On this very quiet, saturated with grey and rainy Sunday, I went to the big annual booksale put on as a fundraiser for Salt Spring Community Education. I walked away with a bagful of books for $5 but I want to share with you a story I found in a book called True Love by Robert Fulghum because it made me feel so good after I read it. The author simply asked people to tell him a short love story. Not one that they'd heard but one that they'd lived. Here's one:
When I was a junior in college I took a course in the writing of D.H. Lawrence. I know this sounds really stupid but I thought this was about Lawrence of Arabia, you know - the eccentric British desert warrior guy. I had seen the movie and I wanted to be him. I was not fully alert in college.
I went down to the local used book store to get everything they had. I was a little surprised by the titles: The Rainbow, Women in Love, Sons and Lovers and Lady Chatterley's Lover. There was a side of Lawrence of Arabia I didn't know about. The clerk explained. Whoa. Bad news, but I had registered for the course and now I had the books and I needed the credits, so I was stuck, I went home to read.
Like a lot of college students, I bought used books hoping someone else would have already underlined the important stuff. The Lawrence books I bought were thoroughly underlined, and when I flipped through and read some of the paragraphs about making out, I was blown away. This was really hot stuff. To hell with the other Lawrence and the desert, this Lawrence was my kind of guy. And, I figured that any girls who were taking this course would be my kind of girls.
All the books I bought had the same female name in the front. I figured this girl must have taken the course and then sold the books. She really knew what to underline - not only the juicy parts, but the really beautiful passages that were about love, not just sex.
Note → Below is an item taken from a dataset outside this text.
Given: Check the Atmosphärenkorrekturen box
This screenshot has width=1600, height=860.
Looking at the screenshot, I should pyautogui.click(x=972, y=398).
I looked her name up in the telephone book and she was there. I figured I'd just call her up and see what happened. I was hoping for anything from a date to copies of the papers she had written. College guys play all the angles.
I called her up, introduced myself and told her what I wanted. Shoa again. She was not a girl but a retired college professor of English literature. These books were extras she had sold when she moved to a smaller apartment. She laughed and said she would be glad to have a date with me and she would explain about Lawrence and tell me how to pass the course.
We liked each other right away. She lived alone and her eyes were failing. She said if I would drive her to the grocery store once a week, she would tutor me in Lawrence. During that semester she woke me up about love and sexuality and women. I spent a lot of time with her. I'm a better man because of her. A long time later I told her that if she had been 20 instead of 70 I would have asked her to marry me. She said she would have accepted.
She's dead now. I still have her books and her wisdom and her kind of love. I got an A in the course too.